90 лет прошло с тех пор, как Хосе Ортега-и-Гассет опубликовал «Восстание масс». Испанскому философу удалось тонко ощутить дух времени и точно описать духовное состояние западного общества начала ХХ века. Благодаря этому «Восстание масс» с интересом читается и сегодня – как один из документов культурного упадка Запада. Однако время не стоит на месте, и кризис углубляется. Можно сказать, что описанные Ортегой-и-Гассетом массы передали «эстафету» своему порождению – следующему типу человека эпохи упадка – варвару.
Одной из главных предпосылок выхода массы на арену истории стал резкий рост населения Европы. Если с VI по XIX века численность европейцев не превышала 180 миллионов человек, то с 1800 по 1914 годы она выросла до 460 миллионов. Плюс к этому нужно добавить население России, США, стран британского содружества и белых обитателей колоний как культурно близких европейцам людей. В итоге, несмотря на некоторые успехи массового образования, «всё новые и новые толпы… не успевают пропитаться традиционной культурой». Человек массового общества прекрасно освоился с техническими достижениями своего века, но не смог в должной мере освоиться с богатейшим культурным наследием веков и почувствовать ответственность за его сохранение и приумножение.

====================

- Задания для выполнения -
(1) До какой численности выросло население Европы с 1800 по 1914 год, согласно тексту о «Восстании масс»?
(2) Пожалуйста, перепишите дословно часть текста о «Восстании масс»: всё, начиная со слов «90 лет прошло» и заканчивая словами «упадка – варвару.».

- Исходные данные -

====================

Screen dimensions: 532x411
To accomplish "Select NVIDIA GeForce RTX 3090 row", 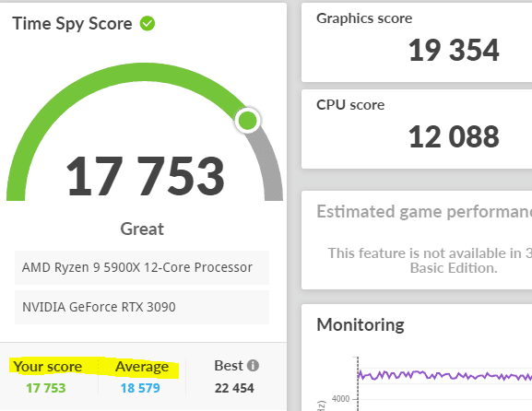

====================

- Ответы -
(1) До 460 миллионов человек.

(2)
90 лет прошло с тех пор, как Хосе Ортега-и-Гассет опубликовал «Восстание масс». Испанскому философу удалось тонко ощутить дух времени и точно описать духовное состояние западного общества начала ХХ века. Благодаря этому «Восстание масс» с интересом читается и сегодня – как один из документов культурного упадка Запада. Однако время не стоит на месте, и кризис углубляется. Можно сказать, что описанные Ортегой-и-Гассетом массы передали «эстафету» своему порождению – следующему типу человека эпохи упадка – варвару.